特殊メイクもCGも無いこの時代に、美男子が突如髪を振り乱し、顔を引き攣らせ、なりふり構わぬ鬼気迫る形相で、全くの別人に変身する怪演を見せてくれる。
当時の観客は、さぞ驚いたことだろう。

ジキル博士の時は優雅な動きと物憂げな表情、ハイド氏の時は底意地の悪い嘲るような笑いを絶やさず、常に何かを掴みかかるように指に力を入れている。
声やセリフが無くとも伝わってくる繊細なアクションによる演じ分けが素晴らしい。
とても同一人物とは思えない。

ジキル博士は二重生活を始め、ハイドはみすぼらしいアパートに住み、ダンスホールで声をかけた女性と同棲を始め、酒場や阿片窟といった、欲望を満たす所へ足繁く通い続ける。
それらは禁欲的なジキル博士の密かな欲望だったのだろう。
ジキル博士に戻っても、彼の中のハイドは強くなる一方で、変身の度に邪悪さも増していく。

ミリセントはジキル博士が現れなくなったことが心配になり、父のカルー卿が様子を見に訪ねるが、ジキルはいつも不在。
ジキル博士がハイドになる頻度が多くなっていくのは、理性が欲望に、善が悪に負けそうな前兆だ。

カルー卿は道でハイドに出くわし、子どもを踏みつける姿を目撃。
ハイドを捕まえて償わせようとすると、彼が出した小切手は署名がジキル博士のもの。
カルー卿はなぜジキル博士がハイドと付き合っているのか?と気になり始める。

ようやくカルー卿がジキル博士と対面すると、不在を責められたジキル博士は「こうなったのは(善悪を分離する薬品開発のキッカケは)元はと言えば貴方のせいだ」と怒り出す。
完全に八つ当たりである。

カルー卿はミリセントとの婚約を破棄すると宣言。
怒ったジキル博士は、薬の力なしでハイドに変身し、カルー卿を撲殺する。
怒りという引き金で、簡単に理性が吹き飛ぶ瞬間である。

抑えきれぬ怒りが犯罪を生むのは、昔も今も変わりが無い(人間に進歩が無い)のが悲しい。
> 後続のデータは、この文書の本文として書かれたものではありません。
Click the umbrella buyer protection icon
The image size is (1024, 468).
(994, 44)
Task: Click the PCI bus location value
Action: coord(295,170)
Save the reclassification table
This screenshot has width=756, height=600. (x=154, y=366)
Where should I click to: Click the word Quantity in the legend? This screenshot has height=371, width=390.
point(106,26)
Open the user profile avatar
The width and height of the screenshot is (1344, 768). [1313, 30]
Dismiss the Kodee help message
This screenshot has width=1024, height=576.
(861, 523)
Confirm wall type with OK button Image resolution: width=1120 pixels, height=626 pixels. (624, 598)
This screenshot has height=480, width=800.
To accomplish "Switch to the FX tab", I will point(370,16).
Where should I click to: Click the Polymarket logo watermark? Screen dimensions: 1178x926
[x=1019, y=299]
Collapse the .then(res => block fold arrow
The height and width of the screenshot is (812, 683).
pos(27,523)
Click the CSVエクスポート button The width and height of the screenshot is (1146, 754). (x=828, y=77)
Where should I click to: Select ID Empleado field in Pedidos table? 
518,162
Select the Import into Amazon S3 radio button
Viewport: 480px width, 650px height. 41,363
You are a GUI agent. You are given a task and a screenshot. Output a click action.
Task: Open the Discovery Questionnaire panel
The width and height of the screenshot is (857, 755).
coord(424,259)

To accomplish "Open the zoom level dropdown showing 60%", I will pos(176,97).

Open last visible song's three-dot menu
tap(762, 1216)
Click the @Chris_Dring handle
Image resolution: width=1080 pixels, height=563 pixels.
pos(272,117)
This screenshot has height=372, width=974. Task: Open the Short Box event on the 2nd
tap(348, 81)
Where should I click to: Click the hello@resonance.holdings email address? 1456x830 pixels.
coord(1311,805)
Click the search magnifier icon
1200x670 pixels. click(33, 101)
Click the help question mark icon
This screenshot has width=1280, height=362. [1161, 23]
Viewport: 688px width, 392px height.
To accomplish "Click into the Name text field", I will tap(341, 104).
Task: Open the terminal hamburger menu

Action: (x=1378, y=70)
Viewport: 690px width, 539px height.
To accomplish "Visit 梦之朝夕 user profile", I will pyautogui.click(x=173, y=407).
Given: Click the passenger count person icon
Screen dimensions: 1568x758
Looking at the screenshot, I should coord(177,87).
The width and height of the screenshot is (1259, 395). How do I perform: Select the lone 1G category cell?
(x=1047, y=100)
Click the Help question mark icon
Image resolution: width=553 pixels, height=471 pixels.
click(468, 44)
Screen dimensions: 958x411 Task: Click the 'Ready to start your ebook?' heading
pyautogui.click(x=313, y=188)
父の死にミリセントは深く悲しみ、ジキル博士も罪悪感に苛まれ、ハイドになることを恐れて実験室に閉じこもる。
そしてミリセントがジキル博士に会いに来た時、今度は彼女に会いたい愛欲という引き金でハイドに変身。
彼女を乱暴に抱きしめると、突如ハイドが痙攣を起こし、死んでしまう。
そして、ハイドの姿はジキル博士へと戻っていく…。
理性が欲望を必死で止めようとした結果、生命をも奪ってしまったのである。
ジキル博士の心と身体はもう限界だったのだ。

原作には無いジキル博士の婚約者の存在があったことで、悲恋物語の要素が際立つ。
ジキル博士にとって、新薬は人間から悪を排出するための世のため人のための善意の発明だった。
ジキル博士は結婚を前に、世の中の役に立つ大きな成果が欲しかったのだろうと推測する。

科学の力に対する人間の過信、悪の欲望に負けてしまいそうになる人間の弱さ。
古い映画だからこそ、その行動(アクション)から主人公ジキル博士の葛藤を読み取る余白がある。

100年も前の映画だが、普遍的なテーマと役者の名演に、原点の魅力を感じる作品である。